5 Reasons I Hated "Justice League: Cry for Justice"

Normally, I don't like blogging about bad comics - in fact, I tend to avoid doing it. I mean, who wants to read me - or anyone - vent about bad comics. (OK, maybe they want to read Chris Sims' dissection, because he's so darn good at it).

But I'm breaking tradition - and performing a public service - to bring you this dissection of Justice League: Cry for Justice, taking my cue from another, better blog.

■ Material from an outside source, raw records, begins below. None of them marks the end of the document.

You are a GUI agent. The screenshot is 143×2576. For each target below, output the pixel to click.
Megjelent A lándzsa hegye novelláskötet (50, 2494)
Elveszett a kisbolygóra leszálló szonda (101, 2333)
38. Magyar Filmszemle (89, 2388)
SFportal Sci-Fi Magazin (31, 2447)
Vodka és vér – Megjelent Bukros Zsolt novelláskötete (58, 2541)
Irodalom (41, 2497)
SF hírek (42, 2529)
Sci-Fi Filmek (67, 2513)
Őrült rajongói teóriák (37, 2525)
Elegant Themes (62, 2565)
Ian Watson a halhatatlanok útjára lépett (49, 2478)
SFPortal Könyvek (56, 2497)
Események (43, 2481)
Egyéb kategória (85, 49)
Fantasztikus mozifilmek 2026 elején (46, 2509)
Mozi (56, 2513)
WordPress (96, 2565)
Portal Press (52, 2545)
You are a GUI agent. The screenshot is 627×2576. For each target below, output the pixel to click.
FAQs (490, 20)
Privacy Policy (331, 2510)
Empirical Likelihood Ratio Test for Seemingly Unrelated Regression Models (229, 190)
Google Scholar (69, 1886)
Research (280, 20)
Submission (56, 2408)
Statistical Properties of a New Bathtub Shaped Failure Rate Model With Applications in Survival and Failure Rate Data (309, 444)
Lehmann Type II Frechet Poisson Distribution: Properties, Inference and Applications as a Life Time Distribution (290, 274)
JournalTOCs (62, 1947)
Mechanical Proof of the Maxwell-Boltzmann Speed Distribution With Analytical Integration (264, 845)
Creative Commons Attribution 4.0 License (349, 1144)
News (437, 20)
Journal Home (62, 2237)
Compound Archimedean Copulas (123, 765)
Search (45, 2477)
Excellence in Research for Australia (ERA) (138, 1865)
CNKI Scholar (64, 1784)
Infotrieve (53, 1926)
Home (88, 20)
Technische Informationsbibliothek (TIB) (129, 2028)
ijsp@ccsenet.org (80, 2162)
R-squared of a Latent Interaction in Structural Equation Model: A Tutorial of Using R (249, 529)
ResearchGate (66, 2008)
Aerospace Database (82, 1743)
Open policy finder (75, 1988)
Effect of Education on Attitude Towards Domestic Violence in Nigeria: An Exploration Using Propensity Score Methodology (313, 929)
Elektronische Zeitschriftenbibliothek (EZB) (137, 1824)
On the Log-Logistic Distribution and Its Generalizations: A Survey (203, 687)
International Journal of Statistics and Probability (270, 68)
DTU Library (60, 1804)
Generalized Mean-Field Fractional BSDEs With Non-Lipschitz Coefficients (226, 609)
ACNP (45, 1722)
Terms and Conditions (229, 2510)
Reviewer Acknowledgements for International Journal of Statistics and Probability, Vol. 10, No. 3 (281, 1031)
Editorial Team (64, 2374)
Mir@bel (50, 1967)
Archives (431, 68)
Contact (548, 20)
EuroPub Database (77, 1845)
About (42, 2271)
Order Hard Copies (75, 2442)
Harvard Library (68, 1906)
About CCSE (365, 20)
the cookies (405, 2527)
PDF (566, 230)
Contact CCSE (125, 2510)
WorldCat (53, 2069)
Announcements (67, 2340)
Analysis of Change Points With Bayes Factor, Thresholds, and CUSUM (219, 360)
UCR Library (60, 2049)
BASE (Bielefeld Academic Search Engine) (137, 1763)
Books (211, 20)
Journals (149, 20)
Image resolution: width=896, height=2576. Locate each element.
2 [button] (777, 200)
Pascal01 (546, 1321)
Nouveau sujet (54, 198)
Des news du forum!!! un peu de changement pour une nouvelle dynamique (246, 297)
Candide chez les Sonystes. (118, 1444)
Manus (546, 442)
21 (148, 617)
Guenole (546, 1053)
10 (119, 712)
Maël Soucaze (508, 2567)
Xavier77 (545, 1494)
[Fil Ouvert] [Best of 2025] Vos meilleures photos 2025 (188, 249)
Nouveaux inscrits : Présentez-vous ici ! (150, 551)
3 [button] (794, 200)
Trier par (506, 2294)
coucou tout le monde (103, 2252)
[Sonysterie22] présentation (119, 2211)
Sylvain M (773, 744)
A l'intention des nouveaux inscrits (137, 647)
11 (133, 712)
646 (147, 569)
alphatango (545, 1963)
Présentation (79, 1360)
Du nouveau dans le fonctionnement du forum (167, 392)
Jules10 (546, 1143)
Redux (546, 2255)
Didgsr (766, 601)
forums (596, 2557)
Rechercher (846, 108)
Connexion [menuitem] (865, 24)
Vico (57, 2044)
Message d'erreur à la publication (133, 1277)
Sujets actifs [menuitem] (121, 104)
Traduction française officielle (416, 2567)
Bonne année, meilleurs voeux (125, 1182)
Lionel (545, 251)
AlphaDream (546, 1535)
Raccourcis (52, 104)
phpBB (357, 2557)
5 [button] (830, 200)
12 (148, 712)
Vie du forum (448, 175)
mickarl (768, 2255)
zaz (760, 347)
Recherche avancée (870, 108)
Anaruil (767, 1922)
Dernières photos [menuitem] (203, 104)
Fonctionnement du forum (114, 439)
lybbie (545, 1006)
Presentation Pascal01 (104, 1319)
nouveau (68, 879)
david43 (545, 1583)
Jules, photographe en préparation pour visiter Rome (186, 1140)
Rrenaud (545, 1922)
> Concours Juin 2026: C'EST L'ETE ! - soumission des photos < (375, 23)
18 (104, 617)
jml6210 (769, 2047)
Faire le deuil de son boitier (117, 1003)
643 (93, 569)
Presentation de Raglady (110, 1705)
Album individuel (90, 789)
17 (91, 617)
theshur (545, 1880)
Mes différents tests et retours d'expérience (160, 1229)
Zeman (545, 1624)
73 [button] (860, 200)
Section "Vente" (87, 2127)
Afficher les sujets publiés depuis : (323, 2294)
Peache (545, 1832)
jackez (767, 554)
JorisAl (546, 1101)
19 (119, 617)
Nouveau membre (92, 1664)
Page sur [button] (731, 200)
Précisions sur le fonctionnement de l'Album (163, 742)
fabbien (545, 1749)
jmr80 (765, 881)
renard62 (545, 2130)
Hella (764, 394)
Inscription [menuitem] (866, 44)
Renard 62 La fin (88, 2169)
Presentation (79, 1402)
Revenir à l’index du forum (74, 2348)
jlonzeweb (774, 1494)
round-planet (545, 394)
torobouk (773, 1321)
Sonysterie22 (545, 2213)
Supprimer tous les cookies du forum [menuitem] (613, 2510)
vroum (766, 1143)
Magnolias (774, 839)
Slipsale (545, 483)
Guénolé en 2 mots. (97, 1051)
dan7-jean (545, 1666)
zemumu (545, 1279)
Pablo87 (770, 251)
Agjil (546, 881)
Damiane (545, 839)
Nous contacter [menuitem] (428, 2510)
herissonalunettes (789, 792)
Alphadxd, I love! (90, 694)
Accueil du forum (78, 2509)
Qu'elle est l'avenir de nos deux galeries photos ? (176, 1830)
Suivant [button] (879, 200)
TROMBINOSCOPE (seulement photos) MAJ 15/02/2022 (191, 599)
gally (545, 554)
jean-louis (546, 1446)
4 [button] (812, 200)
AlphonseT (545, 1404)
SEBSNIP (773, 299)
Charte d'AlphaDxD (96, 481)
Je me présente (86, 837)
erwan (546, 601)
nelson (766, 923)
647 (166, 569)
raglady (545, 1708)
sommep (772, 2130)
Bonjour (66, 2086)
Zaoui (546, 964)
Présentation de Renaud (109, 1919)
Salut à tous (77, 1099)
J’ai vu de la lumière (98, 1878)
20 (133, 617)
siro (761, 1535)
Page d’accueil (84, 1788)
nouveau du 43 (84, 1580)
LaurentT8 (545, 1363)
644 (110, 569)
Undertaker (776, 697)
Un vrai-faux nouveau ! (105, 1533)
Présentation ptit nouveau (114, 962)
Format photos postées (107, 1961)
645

Here are five reasons you should avoid this book like the plague:
  1. James Robinson can do better - I loved his Starman, and his Superman work is starting to grow on me...but here, every one of his characters (including Mikaal Thomas) acts in a very non-heroic way. It's almost as if Robinson is parodying his own writing. Let me put it this way - I was reading the trade collection of All-Star Batman & Robin, and compared to this issue, ASBAR is a paragon of restraint, meaning that I owe Mike Sterling a huge apology.
  2. The art is...well, ugly. I'm sorry, but the painted art does not work. It's just as overwrought as the writing. It was almost painful to look at....and although I'm trying to be fair, this book just didn't work on an art level.
  3. Characters don't act heroic -This is the kind of behavior I would expect in a comic from the 90's - Green Lantern claiming that the League needs to be proactive (which has been the premise of many a DC comic in the past)....the Atom threatening torture by shrinking down and messing around with a guy's brain....even Congorilla, whom you might expect to be a little out-of-character (given his long history) seems out of place here. These aren't heroes - they're petulant adolescents.
  4. This book has the whiff of editorial influence - given the fact that, well, the last writer of Justice League left under admittedly questionable circumstances (admittedly, of his own making)- and with Robinson named the new League scribe....makes one wonder....
  5. The whole premise of proactive heroes is rather self-defeating - The get-the-bad-guys-before-they-get-us premise...well, if we use superheroes as policemen/firemen analogues, both policemen and firemen engage in prevention not by force, but by education. So, in other words, "cry for justice" means that they're going to go to supervillians and be warm and fuzzy? Or go into troubled communities to avoid new supervillains from happening?
Granted, I may be taking this too seriously - and in all honesty, maybe its fannish burnout - but this is one comic where not only can I not recommend it, but feel obligated to turn people away.

And no, I won't be buying issue two, why do you ask?



1 comment:

Pj Perez said...

I was reading old Justice League International/America comics from the Giffen/Dematteis run in the late '80s last night, and well, that's as good as the Justice League has ever been. DC has not, in 20 years, topped it. I thought all this hyper-serious bulls*t ended with the '90s? No? Ugh.